Son kez herkese merhaba!
Bölüme başlamadan önce sizden küçük bir ricam olacak. Bazılarınız okumadan sona gideceksiniz biliyorum, istediğiniz gibi da okuma hakkına sahipsiniz elbette ama lütfen satır aralarında ya da buraya gelerek spoi içerikli yorumlar yazmayın. Bazılarınız gerçekten heyecanla okumak istiyorlar çünkü bölümü ve onların elinden bunu almaya hakkımız yok. Sizin de bunu anlayışla karşılayacağınızı umut ediyorum 🙏
Şimdi sizi bölüme uğurlayabilirim, keyifli okumalar ♡
AŞKA SÜRGÜN
FİNAL BÖLÜMÜ
🖤
55. BÖLÜM "AŞKA SÜRGÜN"
Gözyaşlarım yanağımdan süzülüp başımın altındaki yastığı ıslatırken dizlerimi karnıma kadar çekip gözlerimi sımsıkı kapattım.

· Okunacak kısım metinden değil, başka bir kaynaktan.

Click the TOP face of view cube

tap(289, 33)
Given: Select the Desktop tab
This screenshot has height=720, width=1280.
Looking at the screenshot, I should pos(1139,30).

Olanların üzerinden koskocaman bir hafta geçmişti ama içimdeki acı, bir an bile olsun dinmemişti ve hâlâ olanları düşündükçe ağlamak istiyor, kendimi kötü hissediyordum. Bu his, zamanla azalmak yerine sanki her gün katlanarak artıyordu. Bu yüzden de her gün daha çok ağlamak istiyor, başka da hiçbir şey yapmak istemiyordum.

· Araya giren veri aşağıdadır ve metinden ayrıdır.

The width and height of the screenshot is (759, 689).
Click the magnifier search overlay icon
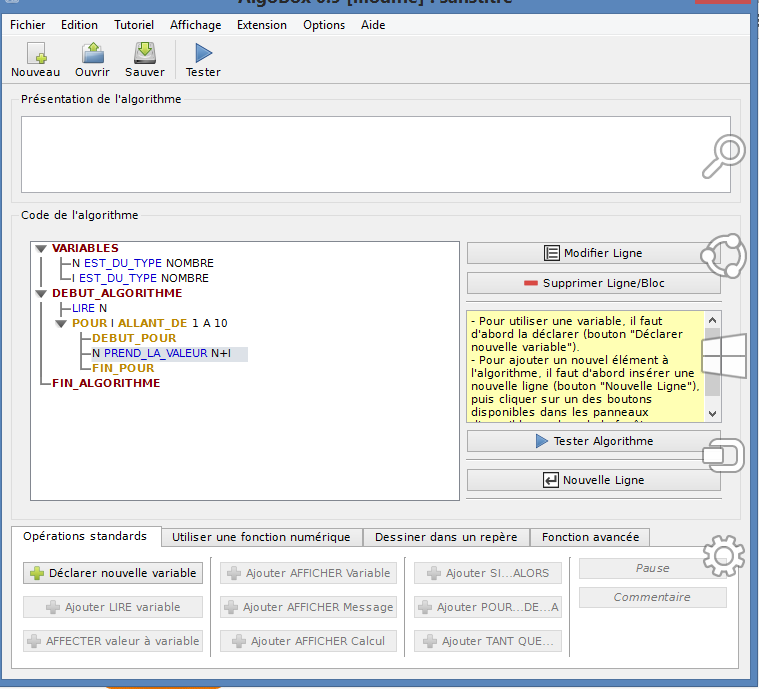pyautogui.click(x=723, y=155)
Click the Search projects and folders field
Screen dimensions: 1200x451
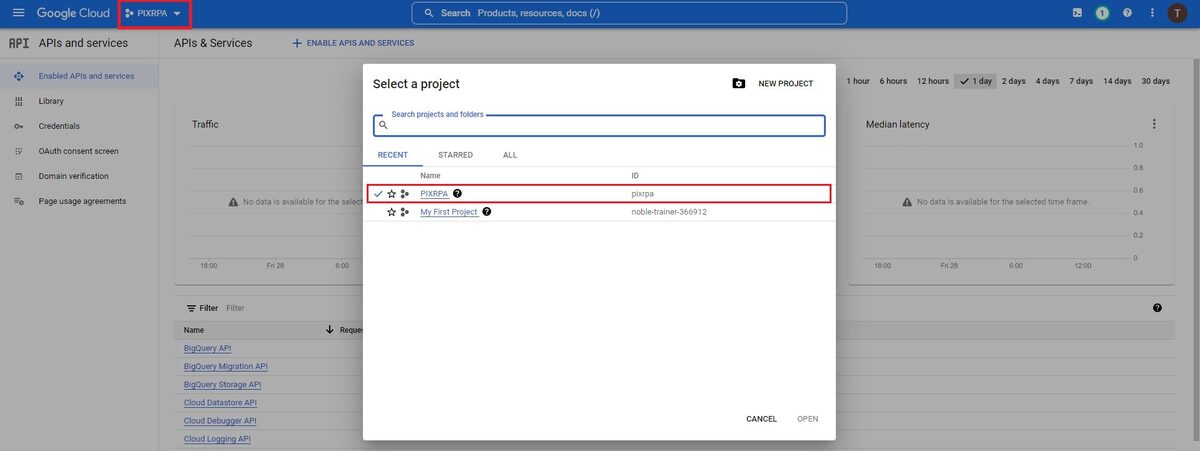(600, 126)
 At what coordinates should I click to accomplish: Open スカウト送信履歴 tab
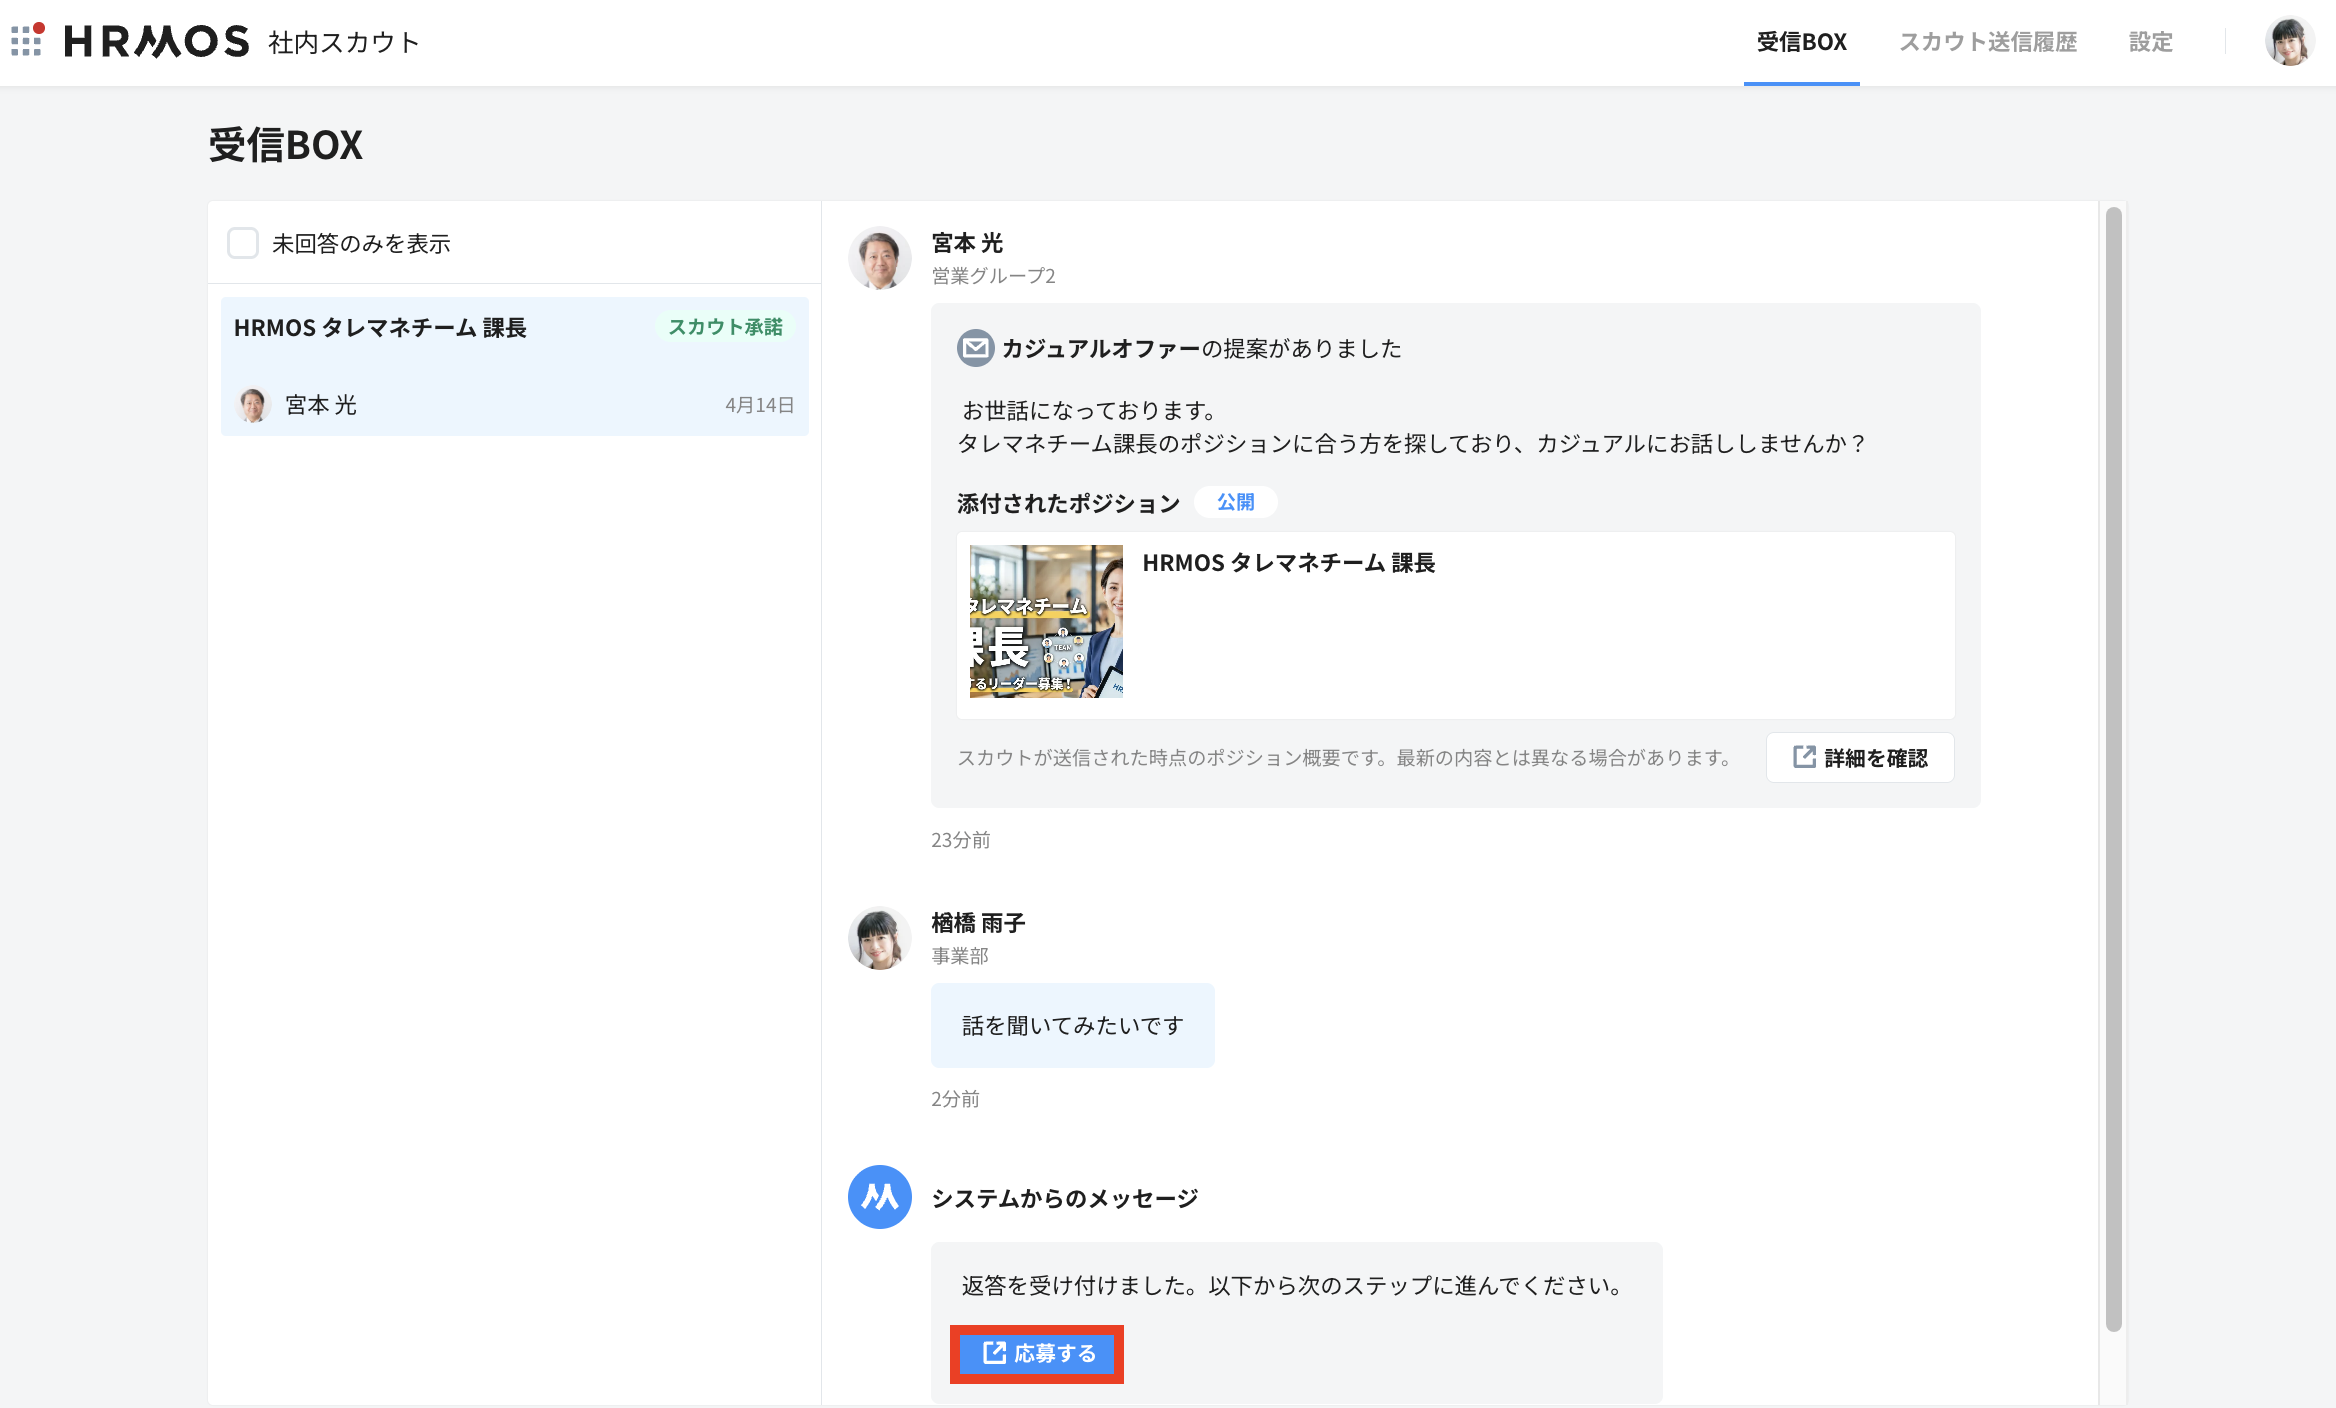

Odanın kapısı açıldığında yaşlı gözlerimi o tarafa çevirdim ve odaya giren Pars'ı gördüm, elimde bir tepsi vardı.
Bir haftadır bu odadan dışarıya tek bir adım dahi atmamış, kimseyi görmemiştim ama onu hep görmüştüm, hep yanımdaydı. Burada, bu odada benimle birlikte kalmıyordu ama evden de gitmediğini, sürekli burada olduğunu biliyordum.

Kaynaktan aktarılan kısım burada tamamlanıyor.